What is needed - Please change "spectrogram" to "spectral plot" in the entries starting at the line that contains "Viewport: 410px width, 410px height. How do I perform: Tap" and ending at the last of the entries, and return only those lines with nothing else altered.
+ + + + + + +
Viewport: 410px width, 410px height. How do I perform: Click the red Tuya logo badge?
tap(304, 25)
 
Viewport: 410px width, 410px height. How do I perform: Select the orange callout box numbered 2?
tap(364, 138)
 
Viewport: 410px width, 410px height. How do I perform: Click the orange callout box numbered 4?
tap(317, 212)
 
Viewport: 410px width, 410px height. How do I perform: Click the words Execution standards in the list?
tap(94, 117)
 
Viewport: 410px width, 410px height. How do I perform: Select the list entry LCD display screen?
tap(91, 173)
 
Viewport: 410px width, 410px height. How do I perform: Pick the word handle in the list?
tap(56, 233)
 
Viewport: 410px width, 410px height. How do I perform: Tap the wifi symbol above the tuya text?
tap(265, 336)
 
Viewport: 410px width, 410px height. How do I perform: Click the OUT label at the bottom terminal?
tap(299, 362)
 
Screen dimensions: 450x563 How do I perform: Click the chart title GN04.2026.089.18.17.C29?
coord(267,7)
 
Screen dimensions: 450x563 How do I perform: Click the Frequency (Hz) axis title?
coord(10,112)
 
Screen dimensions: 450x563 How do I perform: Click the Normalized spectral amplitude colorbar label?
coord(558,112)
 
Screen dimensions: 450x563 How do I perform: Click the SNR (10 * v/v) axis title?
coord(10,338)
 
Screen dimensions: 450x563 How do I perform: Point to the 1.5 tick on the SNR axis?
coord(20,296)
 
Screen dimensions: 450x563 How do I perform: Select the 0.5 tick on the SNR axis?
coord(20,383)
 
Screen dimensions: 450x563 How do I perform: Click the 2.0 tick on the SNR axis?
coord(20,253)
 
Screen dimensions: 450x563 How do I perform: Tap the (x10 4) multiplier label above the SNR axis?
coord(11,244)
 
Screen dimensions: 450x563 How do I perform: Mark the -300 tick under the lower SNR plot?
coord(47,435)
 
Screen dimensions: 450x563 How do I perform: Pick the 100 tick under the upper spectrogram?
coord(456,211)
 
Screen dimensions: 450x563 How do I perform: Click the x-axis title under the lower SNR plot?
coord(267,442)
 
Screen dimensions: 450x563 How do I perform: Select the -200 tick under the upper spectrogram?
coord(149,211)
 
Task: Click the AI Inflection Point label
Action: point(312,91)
+ + + + + + +
Complete output -
Viewport: 410px width, 410px height. How do I perform: Tap the wifi symbol above the tuya text?
tap(265, 336)
 
Viewport: 410px width, 410px height. How do I perform: Click the OUT label at the bottom terminal?
tap(299, 362)
 
Screen dimensions: 450x563 How do I perform: Click the chart title GN04.2026.089.18.17.C29?
coord(267,7)
 
Screen dimensions: 450x563 How do I perform: Click the Frequency (Hz) axis title?
coord(10,112)
 
Screen dimensions: 450x563 How do I perform: Click the Normalized spectral amplitude colorbar label?
coord(558,112)
 
Screen dimensions: 450x563 How do I perform: Click the SNR (10 * v/v) axis title?
coord(10,338)
 
Screen dimensions: 450x563 How do I perform: Point to the 1.5 tick on the SNR axis?
coord(20,296)
 
Screen dimensions: 450x563 How do I perform: Select the 0.5 tick on the SNR axis?
coord(20,383)
 
Screen dimensions: 450x563 How do I perform: Click the 2.0 tick on the SNR axis?
coord(20,253)
 
Screen dimensions: 450x563 How do I perform: Tap the (x10 4) multiplier label above the SNR axis?
coord(11,244)
 
Screen dimensions: 450x563 How do I perform: Mark the -300 tick under the lower SNR plot?
coord(47,435)
 
Screen dimensions: 450x563 How do I perform: Pick the 100 tick under the upper spectral plot?
coord(456,211)
 
Screen dimensions: 450x563 How do I perform: Click the x-axis title under the lower SNR plot?
coord(267,442)
 
Screen dimensions: 450x563 How do I perform: Select the -200 tick under the upper spectral plot?
coord(149,211)
 
Task: Click the AI Inflection Point label
Action: point(312,91)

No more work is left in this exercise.